Gregory Shaffer
Professor Gregory Shaffer is a Chancellor’s Professor of Law at the University of California, Irvine School of Law, and is one of the world’s leading authorities on international trade law and law and globalization. His publications include six books and over eighty articles and book chapters on international trade law, global governance, and globalization’s impact on domestic regulation. His work is cross-disciplinary, addressing such topics as public-private networks in international trade litigation; comparative institutional approaches to trade-social policy conflicts; and national regulation in global context. He previously was Melvin C. Steen Professor of Law at the University of Minnesota Law School, Wing-Tat Lee Chair at Loyola University Chicago School of Law, and Professor at the University of Wisconsin Law School, where he also directed two university research centers on world affairs and the global economy and the European Union.

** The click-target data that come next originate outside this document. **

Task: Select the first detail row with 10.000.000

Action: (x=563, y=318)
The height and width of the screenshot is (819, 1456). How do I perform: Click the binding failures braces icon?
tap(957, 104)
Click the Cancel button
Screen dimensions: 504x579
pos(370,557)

He received his B.A., magna cum laude, from Dartmouth College and his J.D., with distinction, from Stanford Law School. He practiced law in Paris for seven years for Coudert Frères and Bredin Prat, where he was a member of the Paris bar.
Professor Shaffer is Vice President of the American Society of International Law (2014-2016), where he has also served as representative to the American Council of Learned Societies (2014-2016), Honorary Counsel, member of the Executive Council, member of the Executive Committee (2013-2014), and co-Chair of the ASIL’s International Economic Law Group (2010-2011).
Professor Shaffer is on the Board of Editors of the American Journal of International Law, and on the Founding Advisory Board of the journal of Transnational Environmental Law. He is also founding Board member of the Society of International Economic Law, Chair of the AALS Section on Economic Globalization and Governance (2014), and founding coordinator of the Law and Society Association Collaborative Research Network on Transnational and Global Legal Ordering.